Segundo a Revista Globo Rural (Editora Globo), a Patense foi a líder do Setor de Nutrição Animal em 2015, considerada a melhor em nutrição animal e está entre as 500 maiores empresas de agronegócio do país.
Não é para menos. A empresa, que tem sua atenção totalmente voltada para esta atividade, processa cerca de 30 mil toneladas de subproduto/mês, e recebeu nos últimos anos, investimento importante na ordem de 150 milhões de reais. A receita bruta da empresa, em 2015, teve um crescimento de cerca de 25% em relação a 2014. É uma prática constante da empresa investir em desenvolvimento, inovação e tecnologia de ponta empregada na produção de farinhas e gorduras, e no armazenamento.

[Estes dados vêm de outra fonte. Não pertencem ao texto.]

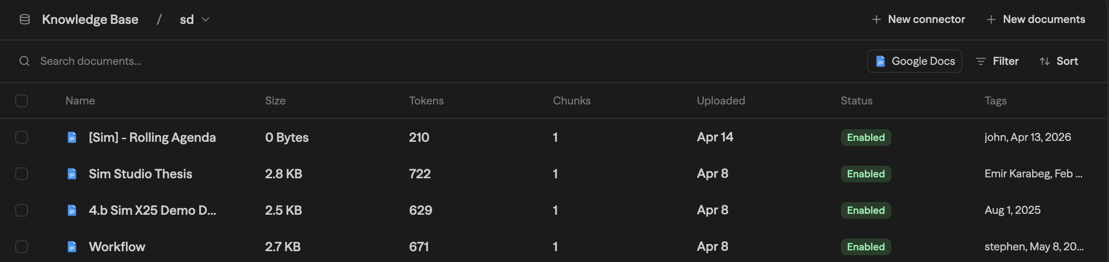
Task: Click the doc icon beside 4.b Sim X25 Demo
Action: (72, 210)
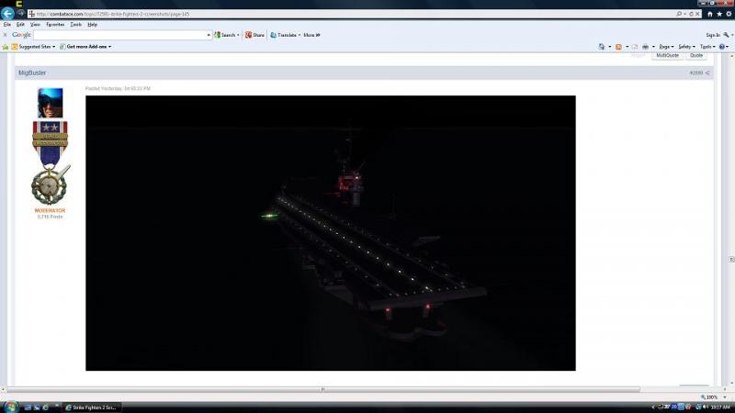Open the Home page icon
Image resolution: width=735 pixels, height=413 pixels.
pyautogui.click(x=709, y=14)
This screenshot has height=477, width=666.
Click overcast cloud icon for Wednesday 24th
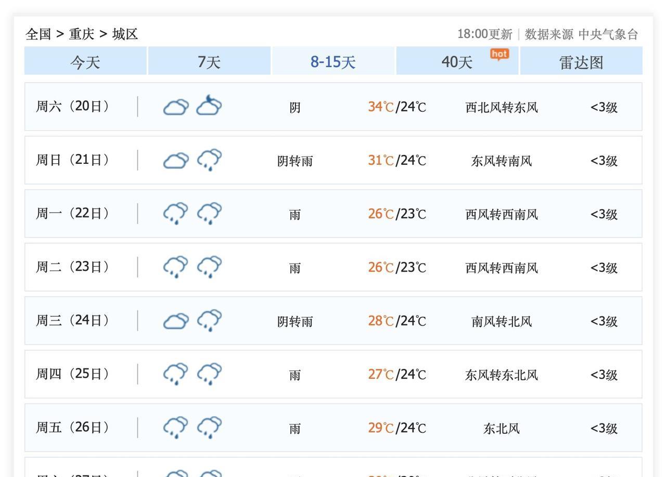pyautogui.click(x=176, y=321)
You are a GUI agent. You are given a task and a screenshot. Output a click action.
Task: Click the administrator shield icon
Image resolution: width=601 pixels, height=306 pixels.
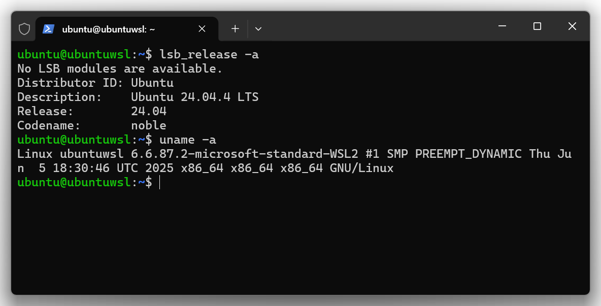(24, 29)
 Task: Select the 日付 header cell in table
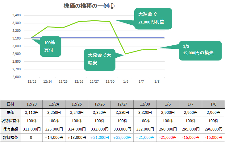10,104
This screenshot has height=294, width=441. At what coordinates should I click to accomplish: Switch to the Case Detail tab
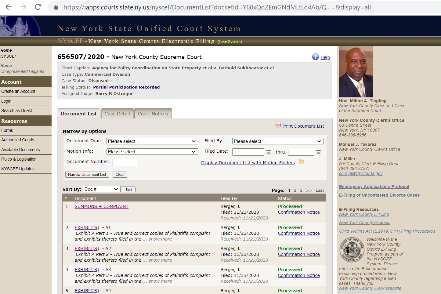117,114
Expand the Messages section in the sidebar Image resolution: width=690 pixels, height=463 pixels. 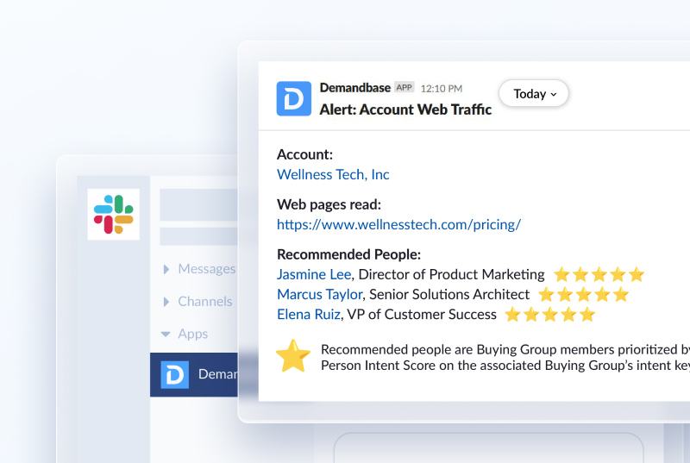pos(199,269)
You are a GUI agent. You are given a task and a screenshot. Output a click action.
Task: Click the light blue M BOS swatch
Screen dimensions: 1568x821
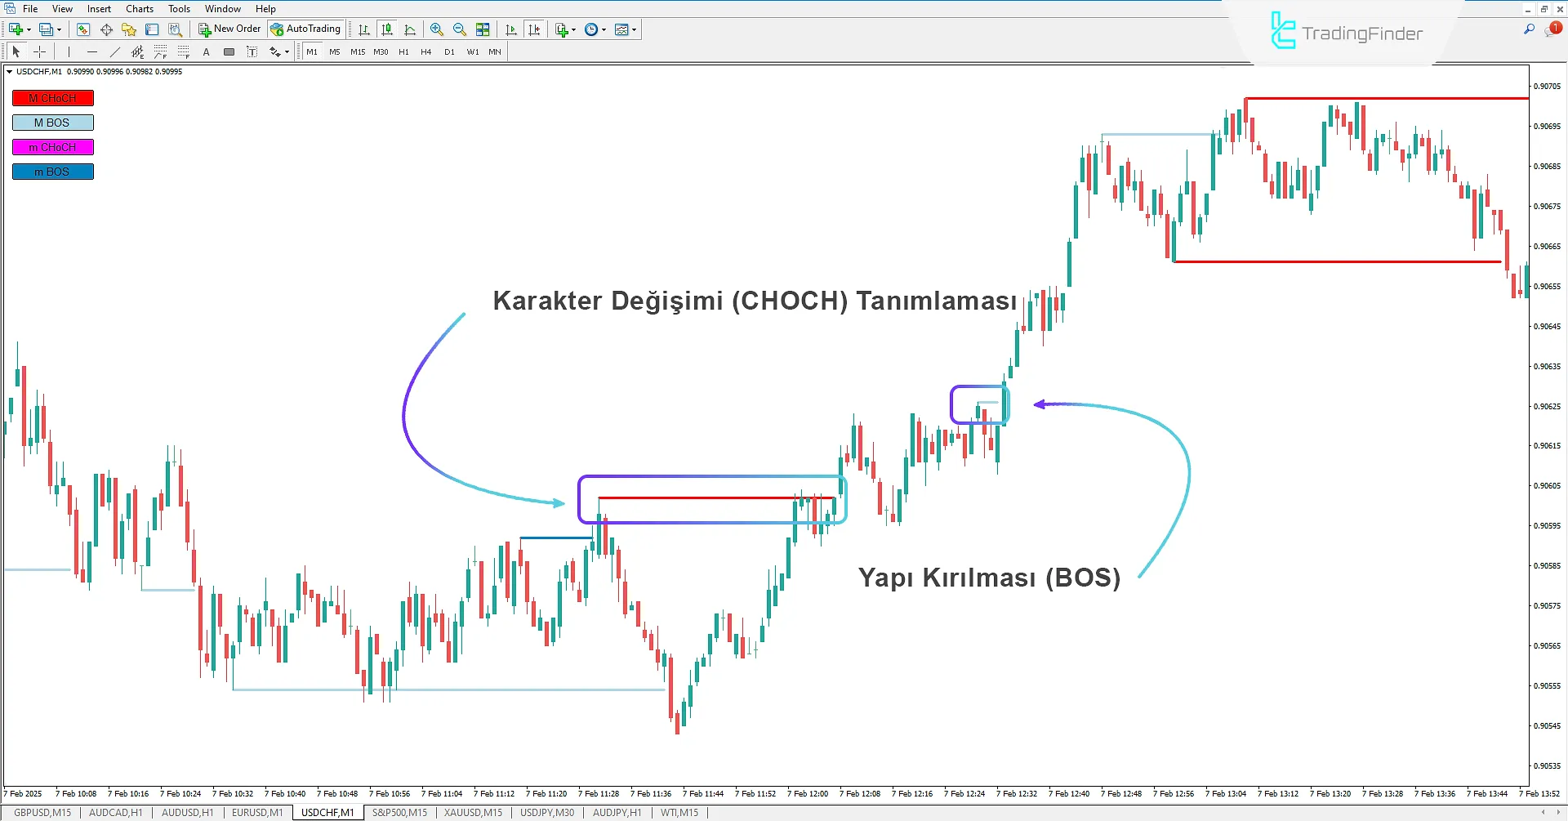tap(53, 123)
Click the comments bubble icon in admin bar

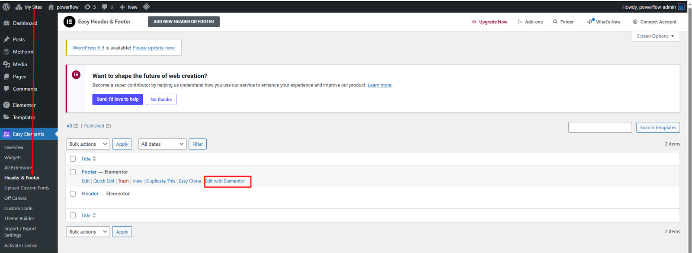click(x=105, y=7)
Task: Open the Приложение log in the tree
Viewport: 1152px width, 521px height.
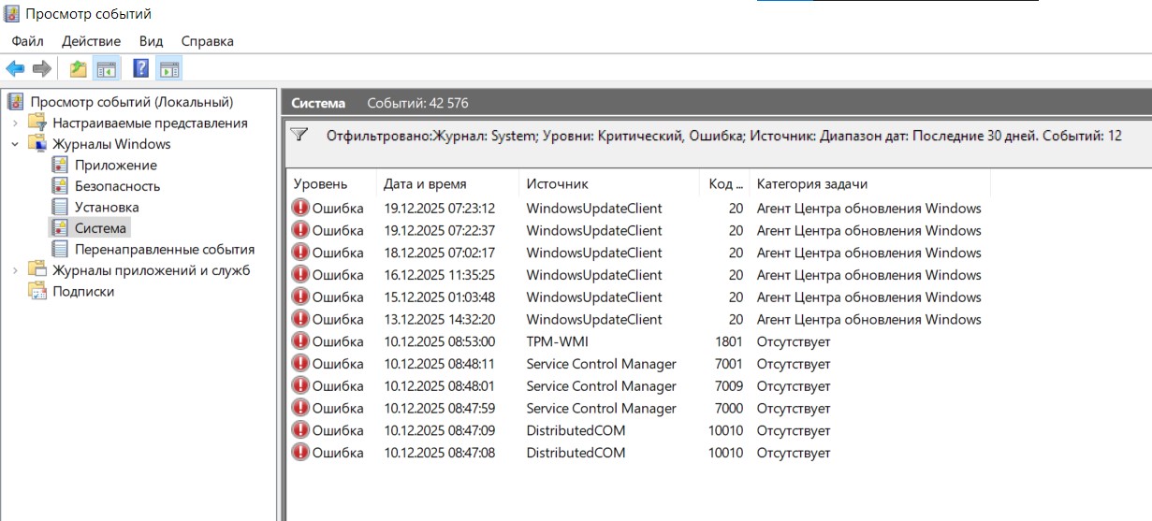Action: [x=115, y=166]
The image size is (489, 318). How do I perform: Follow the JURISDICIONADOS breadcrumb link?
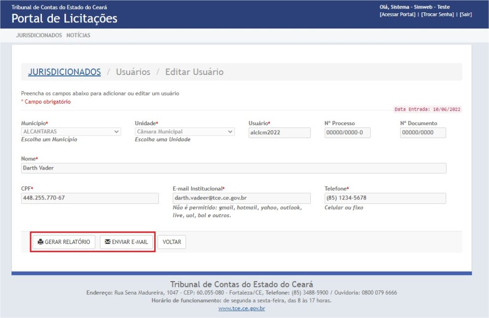pyautogui.click(x=64, y=72)
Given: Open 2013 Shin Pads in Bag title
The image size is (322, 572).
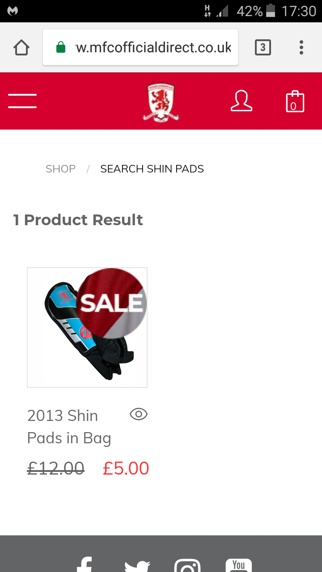Looking at the screenshot, I should [x=69, y=427].
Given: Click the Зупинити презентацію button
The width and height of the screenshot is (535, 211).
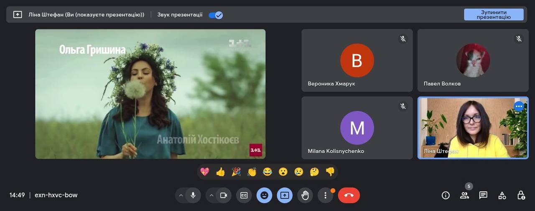Looking at the screenshot, I should click(494, 15).
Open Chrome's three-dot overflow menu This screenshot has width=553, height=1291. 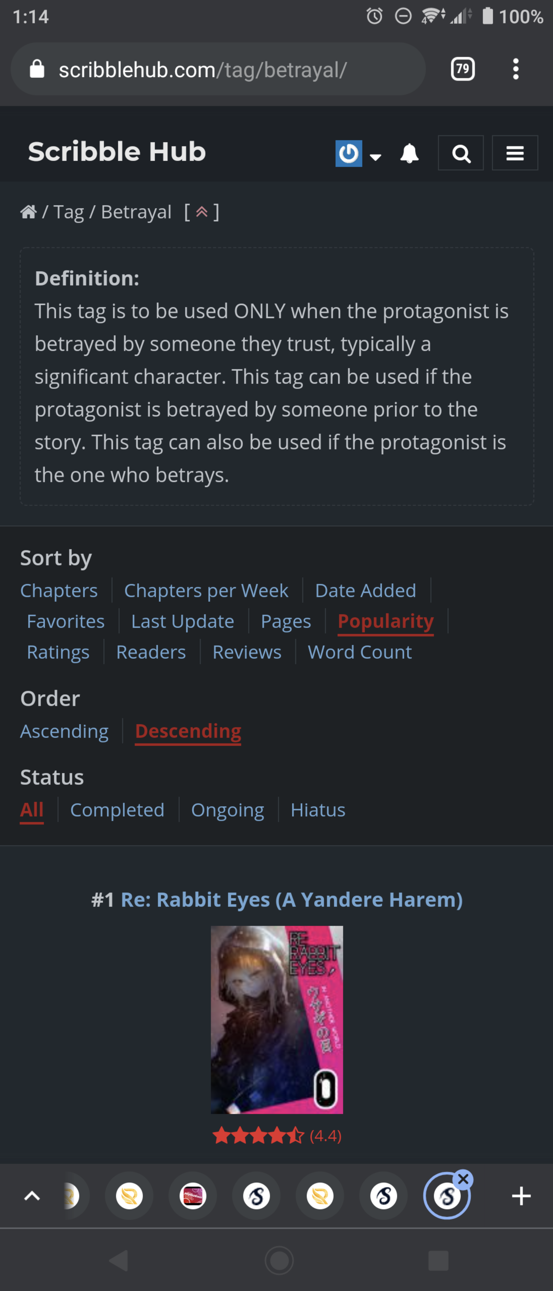[x=515, y=69]
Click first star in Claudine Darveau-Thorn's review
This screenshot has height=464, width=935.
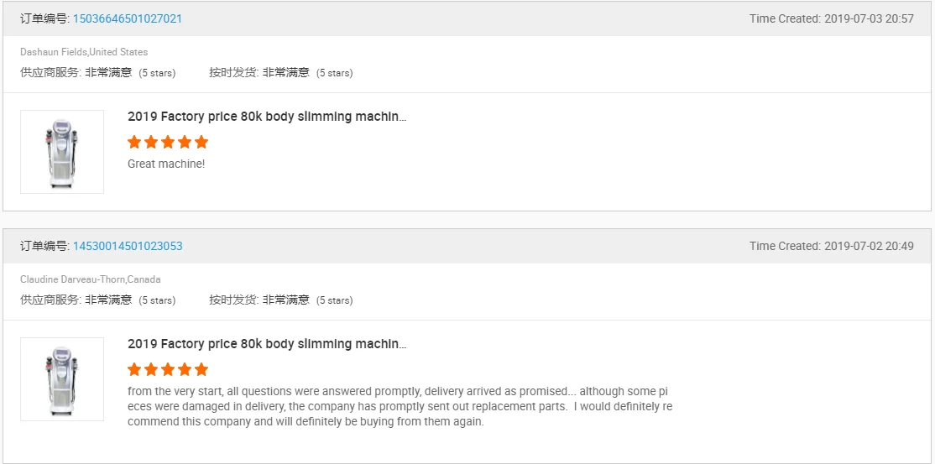coord(134,369)
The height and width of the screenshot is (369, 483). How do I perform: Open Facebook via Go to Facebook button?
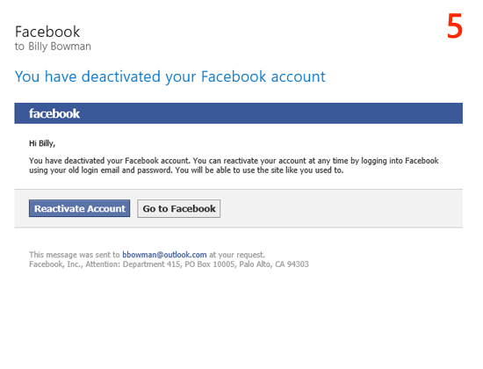[178, 209]
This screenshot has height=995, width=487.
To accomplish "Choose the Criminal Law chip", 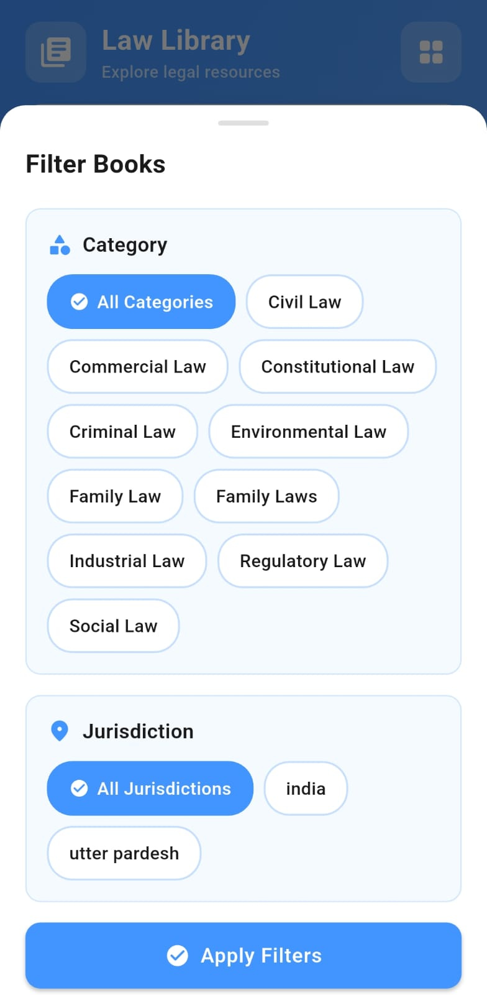I will tap(122, 432).
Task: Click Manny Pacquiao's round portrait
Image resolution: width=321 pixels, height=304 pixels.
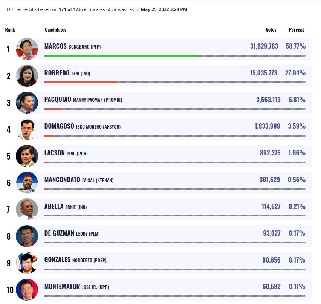Action: 27,103
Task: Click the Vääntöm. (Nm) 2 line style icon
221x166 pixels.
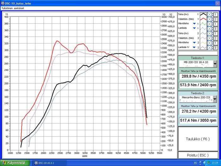Action: pyautogui.click(x=204, y=38)
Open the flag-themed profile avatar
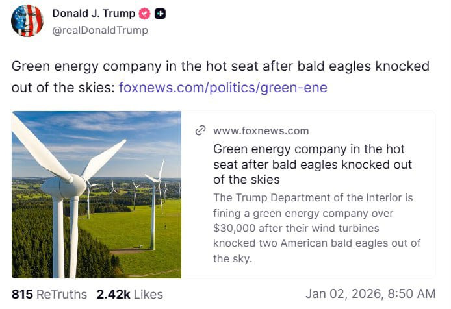The image size is (451, 309). coord(27,21)
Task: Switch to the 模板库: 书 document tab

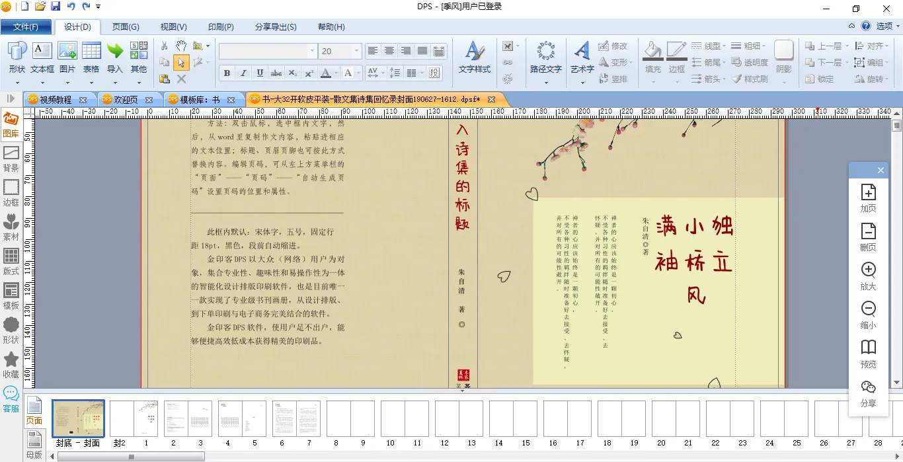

“Todo o transporte dos subprodutos é realizado por frota própria, em veículos adaptados, adequados e aprovados pelos órgãos reguladores, que garante a agilidade e a entrega da matéria-prima nas 4 unidades da empresa espalhadas pelo país. A coleta é realizada em mais de 500 cidades de Minas Gerais, São Paulo, Goiás, Mato Grosso, Paraná e agora também no Rio de Janeiro. Com isto, a empresa gera 700 empregos diretos e 1200 indiretos”, explica Clênio Antônio Gonçalves, presidente da Patense.
 
#TAOSSO
 
Como apontam os indicativos econômicos, o mercado interno atravessa um momento de crise, e o agronegócio continuará “carregando o país nas costas”. Com a alta do dólar, juros altos, eleições municipais e a abertura de mercados, como o da Ásia, a economia brasileira encontra na exportação uma possível saída.
Nesta esteira, a Patense é um exemplo. Hoje, 30% de sua receita bruta vem do comércio exterior. O balanço e os números dos últimos anos são animadores. Se consolidados, até o final deste ano, a meta de faturamento – do presidente e de sua equipe de gestão – será superada.
“Em 2010, existia uma análise profunda de como o mercado interno brasileiro reagiria à crise que afetava o mundo. Diante disto e dos prognósticos favoráveis em relação à exportação, traçamos um plano estratégico de internacionalização de nossos produtos. Obtivemos o Certificado de Empresa Exportadora do MAPA (Ministério da Agricultura, Pecuária e Abastecimento) para duas indústrias: Patos de Minas e Itaúna -MG, e começamos a exportar para os continentes asiático, africano e sul-americano. Foi uma realização enquanto empresário e cidadão. Conseguimos adotar uma política econômica que contribui para superávits comerciais, não só das alterosas como do Brasil. Somos a única empresa mineira a realizar exportação direta de farinhas”, comemora Gonçalves.
A Patense, que está entre as 25 maiores exportadoras do Porto de Paranaguá, e conta com uma nova unidade no Rio de Janeiro*, tem a expectativa de crescer 80% no ano de 2016.
 
Rio de Janeiro
 
A indústria pesqueira do Rio de Janeiro não tem mais com o que se preocupar. A Patense está finalizando as obras de sua indústria no estado. Com a nova unidade, todos os subprodutos da atividade pesqueira serão recolhidos e processados. O início das atividades está previsto para final de março.